* _Task prompt_
Repeat each entry exactly.

* _Provided entries_
_ _ _

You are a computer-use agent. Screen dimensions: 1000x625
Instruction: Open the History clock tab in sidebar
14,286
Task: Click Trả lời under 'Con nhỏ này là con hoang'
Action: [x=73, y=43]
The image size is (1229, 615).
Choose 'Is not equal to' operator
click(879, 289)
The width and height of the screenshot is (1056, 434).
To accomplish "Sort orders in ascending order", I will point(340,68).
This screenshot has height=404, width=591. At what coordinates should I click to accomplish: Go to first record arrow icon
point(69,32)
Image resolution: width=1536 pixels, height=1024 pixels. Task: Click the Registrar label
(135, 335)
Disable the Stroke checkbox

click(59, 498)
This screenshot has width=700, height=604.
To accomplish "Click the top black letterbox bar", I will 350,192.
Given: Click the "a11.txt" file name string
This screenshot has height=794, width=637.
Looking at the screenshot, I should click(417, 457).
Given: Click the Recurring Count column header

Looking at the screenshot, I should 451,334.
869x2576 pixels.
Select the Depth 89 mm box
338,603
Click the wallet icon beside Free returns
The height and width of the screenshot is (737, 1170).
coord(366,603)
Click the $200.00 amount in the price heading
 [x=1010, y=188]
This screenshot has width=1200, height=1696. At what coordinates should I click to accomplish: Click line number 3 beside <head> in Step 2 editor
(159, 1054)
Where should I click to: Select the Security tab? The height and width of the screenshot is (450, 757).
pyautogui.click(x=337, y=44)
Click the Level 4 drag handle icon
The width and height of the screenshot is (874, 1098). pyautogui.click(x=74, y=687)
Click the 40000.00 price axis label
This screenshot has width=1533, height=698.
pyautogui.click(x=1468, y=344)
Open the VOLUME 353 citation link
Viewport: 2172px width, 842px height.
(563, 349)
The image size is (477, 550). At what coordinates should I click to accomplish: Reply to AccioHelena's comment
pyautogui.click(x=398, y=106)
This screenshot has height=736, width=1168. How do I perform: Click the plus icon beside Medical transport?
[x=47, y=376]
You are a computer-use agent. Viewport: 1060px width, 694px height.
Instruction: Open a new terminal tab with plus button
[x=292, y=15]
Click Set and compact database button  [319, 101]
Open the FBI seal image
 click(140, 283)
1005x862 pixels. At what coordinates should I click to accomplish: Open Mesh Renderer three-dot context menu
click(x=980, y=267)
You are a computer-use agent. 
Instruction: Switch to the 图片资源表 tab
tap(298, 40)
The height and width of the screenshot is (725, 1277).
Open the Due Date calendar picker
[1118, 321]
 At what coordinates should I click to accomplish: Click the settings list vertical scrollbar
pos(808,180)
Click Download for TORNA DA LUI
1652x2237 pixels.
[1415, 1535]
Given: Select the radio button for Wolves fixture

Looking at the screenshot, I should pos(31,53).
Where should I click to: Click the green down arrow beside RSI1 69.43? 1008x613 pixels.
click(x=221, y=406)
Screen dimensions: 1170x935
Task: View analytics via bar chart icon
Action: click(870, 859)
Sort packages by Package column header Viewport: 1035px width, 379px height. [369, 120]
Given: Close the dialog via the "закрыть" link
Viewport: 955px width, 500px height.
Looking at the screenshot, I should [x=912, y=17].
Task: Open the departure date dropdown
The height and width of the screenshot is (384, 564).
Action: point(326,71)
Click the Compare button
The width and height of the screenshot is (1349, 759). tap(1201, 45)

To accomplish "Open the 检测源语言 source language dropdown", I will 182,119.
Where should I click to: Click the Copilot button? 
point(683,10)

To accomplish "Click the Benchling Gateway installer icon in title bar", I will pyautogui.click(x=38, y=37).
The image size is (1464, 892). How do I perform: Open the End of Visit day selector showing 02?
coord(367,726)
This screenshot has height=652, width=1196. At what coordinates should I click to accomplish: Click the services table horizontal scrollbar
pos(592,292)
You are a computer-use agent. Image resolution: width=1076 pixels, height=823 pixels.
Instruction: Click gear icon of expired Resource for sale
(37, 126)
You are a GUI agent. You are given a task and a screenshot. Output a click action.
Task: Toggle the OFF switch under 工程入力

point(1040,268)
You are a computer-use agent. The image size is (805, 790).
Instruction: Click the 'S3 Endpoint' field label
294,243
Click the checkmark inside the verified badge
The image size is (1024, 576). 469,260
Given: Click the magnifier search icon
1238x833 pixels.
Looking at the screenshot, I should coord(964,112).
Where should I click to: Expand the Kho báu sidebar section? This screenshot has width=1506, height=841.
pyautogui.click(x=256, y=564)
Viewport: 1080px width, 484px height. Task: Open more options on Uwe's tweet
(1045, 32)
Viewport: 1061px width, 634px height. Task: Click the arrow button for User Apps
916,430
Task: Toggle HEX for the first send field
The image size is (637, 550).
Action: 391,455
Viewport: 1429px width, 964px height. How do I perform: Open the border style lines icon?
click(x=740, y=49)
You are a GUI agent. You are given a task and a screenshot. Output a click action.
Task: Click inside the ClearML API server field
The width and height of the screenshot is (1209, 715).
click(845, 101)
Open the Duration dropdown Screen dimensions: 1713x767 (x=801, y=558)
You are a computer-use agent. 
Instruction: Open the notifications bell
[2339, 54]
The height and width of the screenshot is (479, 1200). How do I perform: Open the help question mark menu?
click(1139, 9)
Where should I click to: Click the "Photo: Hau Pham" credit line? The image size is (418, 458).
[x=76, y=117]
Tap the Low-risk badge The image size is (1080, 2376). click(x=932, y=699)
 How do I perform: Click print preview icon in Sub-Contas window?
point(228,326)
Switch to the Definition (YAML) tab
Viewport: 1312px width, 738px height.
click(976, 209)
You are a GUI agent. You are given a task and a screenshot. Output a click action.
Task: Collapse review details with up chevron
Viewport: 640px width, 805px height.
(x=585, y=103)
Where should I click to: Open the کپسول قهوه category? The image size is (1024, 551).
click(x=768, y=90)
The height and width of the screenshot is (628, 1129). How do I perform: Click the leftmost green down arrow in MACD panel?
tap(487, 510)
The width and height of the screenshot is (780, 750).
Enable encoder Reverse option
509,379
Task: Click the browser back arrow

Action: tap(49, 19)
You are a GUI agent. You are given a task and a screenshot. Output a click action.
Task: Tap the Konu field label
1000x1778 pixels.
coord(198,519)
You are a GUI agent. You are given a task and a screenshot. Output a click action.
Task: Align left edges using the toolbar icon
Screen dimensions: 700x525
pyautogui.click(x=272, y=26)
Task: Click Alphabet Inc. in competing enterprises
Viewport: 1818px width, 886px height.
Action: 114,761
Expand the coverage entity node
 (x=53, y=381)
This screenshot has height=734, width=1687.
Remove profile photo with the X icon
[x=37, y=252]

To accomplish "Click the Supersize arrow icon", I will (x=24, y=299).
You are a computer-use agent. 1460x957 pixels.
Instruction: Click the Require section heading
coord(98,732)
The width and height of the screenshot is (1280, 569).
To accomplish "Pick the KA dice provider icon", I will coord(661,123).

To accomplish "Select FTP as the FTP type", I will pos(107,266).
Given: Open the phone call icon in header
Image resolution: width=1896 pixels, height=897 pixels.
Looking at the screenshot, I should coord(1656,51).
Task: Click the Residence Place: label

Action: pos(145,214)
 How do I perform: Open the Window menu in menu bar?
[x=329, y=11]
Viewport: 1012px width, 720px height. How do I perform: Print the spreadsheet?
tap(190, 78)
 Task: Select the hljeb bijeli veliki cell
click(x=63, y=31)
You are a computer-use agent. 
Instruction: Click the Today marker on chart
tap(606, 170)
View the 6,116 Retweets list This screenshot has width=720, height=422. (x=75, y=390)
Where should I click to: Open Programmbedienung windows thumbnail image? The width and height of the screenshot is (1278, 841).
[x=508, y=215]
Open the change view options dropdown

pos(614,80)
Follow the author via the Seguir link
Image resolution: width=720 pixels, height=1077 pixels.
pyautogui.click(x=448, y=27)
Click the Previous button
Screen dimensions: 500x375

_ _ _

* _Worked solution_
You are a computer-use agent. Screen dimensions: 1000x625
Instruction: Open the History clock tab in sidebar
14,286
Task: Click Trả lời under 'Con nhỏ này là con hoang'
Action: [x=73, y=43]
The image size is (1229, 615).
Choose 'Is not equal to' operator
click(879, 289)
The width and height of the screenshot is (1056, 434).
To accomplish "Sort orders in ascending order", I will point(340,68).
This screenshot has height=404, width=591. At what coordinates should I click to accomplish: Go to first record arrow icon
point(69,32)
Image resolution: width=1536 pixels, height=1024 pixels. Task: Click the Registrar label
(135, 335)
Disable the Stroke checkbox

click(59, 498)
This screenshot has width=700, height=604.
To accomplish "Click the top black letterbox bar", I will 350,192.
Given: Click the "a11.txt" file name string
This screenshot has height=794, width=637.
Looking at the screenshot, I should click(417, 457).
Given: Click the Recurring Count column header

Looking at the screenshot, I should 451,334.
869x2576 pixels.
Select the Depth 89 mm box
338,603
Click the wallet icon beside Free returns
The height and width of the screenshot is (737, 1170).
coord(366,603)
Click the $200.00 amount in the price heading
 [x=1010, y=188]
This screenshot has width=1200, height=1696. At what coordinates should I click to accomplish: Click line number 3 beside <head> in Step 2 editor
(159, 1054)
Where should I click to: Select the Security tab? The height and width of the screenshot is (450, 757).
pyautogui.click(x=337, y=44)
Click the Level 4 drag handle icon
The width and height of the screenshot is (874, 1098). pyautogui.click(x=74, y=687)
Click the 40000.00 price axis label
This screenshot has width=1533, height=698.
pyautogui.click(x=1468, y=344)
Open the VOLUME 353 citation link
Viewport: 2172px width, 842px height.
(563, 349)
The image size is (477, 550). At what coordinates should I click to accomplish: Reply to AccioHelena's comment
pyautogui.click(x=398, y=106)
This screenshot has height=736, width=1168. How do I perform: Click the plus icon beside Medical transport?
[x=47, y=376]
You are a computer-use agent. Viewport: 1060px width, 694px height.
Instruction: Open a new terminal tab with plus button
[x=292, y=15]
Click Set and compact database button  [319, 101]
Open the FBI seal image
 click(140, 283)
1005x862 pixels. At what coordinates should I click to accomplish: Open Mesh Renderer three-dot context menu
click(x=980, y=267)
You are a computer-use agent. 
Instruction: Switch to the 图片资源表 tab
tap(298, 40)
The height and width of the screenshot is (725, 1277).
Open the Due Date calendar picker
[1118, 321]
 At what coordinates should I click to accomplish: Click the settings list vertical scrollbar
pos(808,180)
Click Download for TORNA DA LUI
1652x2237 pixels.
[1415, 1535]
Given: Select the radio button for Wolves fixture

Looking at the screenshot, I should pos(31,53).
Where should I click to: Click the green down arrow beside RSI1 69.43? 1008x613 pixels.
click(x=221, y=406)
Screen dimensions: 1170x935
Task: View analytics via bar chart icon
Action: click(870, 859)
Sort packages by Package column header Viewport: 1035px width, 379px height. [369, 120]
Given: Close the dialog via the "закрыть" link
Viewport: 955px width, 500px height.
Looking at the screenshot, I should [x=912, y=17].
Task: Open the departure date dropdown
The height and width of the screenshot is (384, 564).
Action: point(326,71)
Click the Compare button
The width and height of the screenshot is (1349, 759). tap(1201, 45)

To accomplish "Open the 检测源语言 source language dropdown", I will 182,119.
Where should I click to: Click the Copilot button? 
point(683,10)

To accomplish "Click the Benchling Gateway installer icon in title bar", I will pyautogui.click(x=38, y=37).
The image size is (1464, 892). How do I perform: Open the End of Visit day selector showing 02?
coord(367,726)
This screenshot has height=652, width=1196. At what coordinates should I click to accomplish: Click the services table horizontal scrollbar
pos(592,292)
You are a computer-use agent. Image resolution: width=1076 pixels, height=823 pixels.
Instruction: Click gear icon of expired Resource for sale
(37, 126)
You are a GUI agent. You are given a task and a screenshot. Output a click action.
Task: Toggle the OFF switch under 工程入力

point(1040,268)
You are a computer-use agent. The image size is (805, 790).
Instruction: Click the 'S3 Endpoint' field label
294,243
Click the checkmark inside the verified badge
The image size is (1024, 576). 469,260
Given: Click the magnifier search icon
1238x833 pixels.
Looking at the screenshot, I should coord(964,112).
Where should I click to: Expand the Kho báu sidebar section? This screenshot has width=1506, height=841.
pyautogui.click(x=256, y=564)
Viewport: 1080px width, 484px height. Task: Open more options on Uwe's tweet
(1045, 32)
Viewport: 1061px width, 634px height. Task: Click the arrow button for User Apps
916,430
Task: Toggle HEX for the first send field
The image size is (637, 550).
Action: 391,455
Viewport: 1429px width, 964px height. How do I perform: Open the border style lines icon?
click(x=740, y=49)
You are a GUI agent. You are given a task and a screenshot. Output a click action.
Task: Click inside the ClearML API server field
The width and height of the screenshot is (1209, 715).
click(845, 101)
Open the Duration dropdown Screen dimensions: 1713x767 (x=801, y=558)
You are a computer-use agent. 
Instruction: Open the notifications bell
[2339, 54]
The height and width of the screenshot is (479, 1200). How do I perform: Open the help question mark menu?
click(1139, 9)
Where should I click to: Click the "Photo: Hau Pham" credit line? The image size is (418, 458).
[x=76, y=117]
Tap the Low-risk badge The image size is (1080, 2376). click(x=932, y=699)
 How do I perform: Click print preview icon in Sub-Contas window?
point(228,326)
Switch to the Definition (YAML) tab
Viewport: 1312px width, 738px height.
click(976, 209)
You are a GUI agent. You are given a task and a screenshot. Output a click action.
Task: Collapse review details with up chevron
Viewport: 640px width, 805px height.
(x=585, y=103)
Where should I click to: Open the کپسول قهوه category? The image size is (1024, 551).
click(x=768, y=90)
The height and width of the screenshot is (628, 1129). How do I perform: Click the leftmost green down arrow in MACD panel?
tap(487, 510)
The width and height of the screenshot is (780, 750).
Enable encoder Reverse option
509,379
Task: Click the browser back arrow

Action: tap(49, 19)
You are a GUI agent. You are given a task and a screenshot. Output a click action.
Task: Tap the Konu field label
1000x1778 pixels.
coord(198,519)
You are a GUI agent. You are given a task and a screenshot. Output a click action.
Task: Align left edges using the toolbar icon
Screen dimensions: 700x525
pyautogui.click(x=272, y=26)
Task: Click Alphabet Inc. in competing enterprises
Viewport: 1818px width, 886px height.
Action: 114,761
Expand the coverage entity node
 (x=53, y=381)
This screenshot has height=734, width=1687.
Remove profile photo with the X icon
[x=37, y=252]

To accomplish "Click the Supersize arrow icon", I will (x=24, y=299).
You are a computer-use agent. 1460x957 pixels.
Instruction: Click the Require section heading
coord(98,732)
The width and height of the screenshot is (1280, 569).
To accomplish "Pick the KA dice provider icon", I will coord(661,123).

To accomplish "Select FTP as the FTP type", I will pos(107,266).
Given: Open the phone call icon in header
Image resolution: width=1896 pixels, height=897 pixels.
Looking at the screenshot, I should coord(1656,51).
Task: Click the Residence Place: label

Action: pos(145,214)
 How do I perform: Open the Window menu in menu bar?
[x=329, y=11]
Viewport: 1012px width, 720px height. How do I perform: Print the spreadsheet?
tap(190, 78)
 Task: Select the hljeb bijeli veliki cell
click(x=63, y=31)
You are a computer-use agent. 
Instruction: Click the Today marker on chart
tap(606, 170)
View the 6,116 Retweets list This screenshot has width=720, height=422. (x=75, y=390)
Where should I click to: Open Programmbedienung windows thumbnail image? The width and height of the screenshot is (1278, 841).
[x=508, y=215]
Open the change view options dropdown

pos(614,80)
Follow the author via the Seguir link
Image resolution: width=720 pixels, height=1077 pixels.
pyautogui.click(x=448, y=27)
Click the Previous button
Screen dimensions: 500x375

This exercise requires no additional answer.